Patton settled in Holly Ridge, Mississippi with his common-law wife and recording partner Bertha Lee in 1933. He died on the Heathman-Dedham plantation near Indianola on April 28, 1934 and is buried in Holly Ridge (both towns are located in Sunflower County). Patton's death certificate states that he died of a mitral valve disorder. Bertha Lee is not mentioned on the certificate, the only informant listed being one Willie Calvin. His death was not reported in the newspapers. A memorial headstone was erected on Patton's grave (the location of which was identified by the cemetery caretaker C. Howard who claimed to have been present at the burial) paid for by musician John Fogerty through the Mt. Zion Memorial Fund in July, 1990. The spelling of Patton's name was dictated by Jim O'Neal who also composed the Patton epitaph.
Recognitions [edit]
Screamin' and Hollerin' the Blues: The Worlds of Charley Patton (2001) is a boxed set collecting Patton's recorded works. It also featured recordings by many of his friends and associates. The set won three Grammy Awards in 2003 for Best Historical Album, Best Boxed or Special Limited Edition Package, and Best Album Notes. Another collection of Patton recordings, released under Catfish Records is titled The Definitive Charley Patton.

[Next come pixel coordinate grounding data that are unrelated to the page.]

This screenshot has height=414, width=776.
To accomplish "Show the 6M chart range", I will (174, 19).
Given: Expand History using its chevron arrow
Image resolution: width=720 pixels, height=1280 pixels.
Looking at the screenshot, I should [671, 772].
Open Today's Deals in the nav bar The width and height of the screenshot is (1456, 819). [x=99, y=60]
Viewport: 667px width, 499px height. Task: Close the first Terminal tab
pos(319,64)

Charley Patton's song "Pony Blues" (1929) was included by the National Recording Preservation Board in the Library of Congress' National Recording Registry in 2006. The board selects songs in an annual basis that are "culturally, historically, or aesthetically significant." In 2013 Jack White's Third Man Records teamed up with Document Records to reissue The Complete Recorded Works in Chronological Order of Charley Patton, Blind Willie McTell and The Mississippi Sheiks.
Historic marker [edit]
The Mississippi Blues Trail placed its first historic marker on Charley Patton's grave in Holly Ridge, Mississippi in recognition of his legendary status as a bluesman and his importance in the development of the blues in Mississippi. It placed another historic marker at the site where the Peavine Railroad intersects with Highway 446 in Boyle, Mississippi, designating it as a second site related to Patton on the Mississippi Blues Trail. The marker commemorates the original lyrics of Patton's "Peavine Blues" which describes the railway branch of Yazoo and Mississippi Valley Railroad which ran south from Dockery Plantation to Boyle. The marker emphasizes that a common theme of blues songs was riding on the railroad which was seen as a metaphor for travel and escape.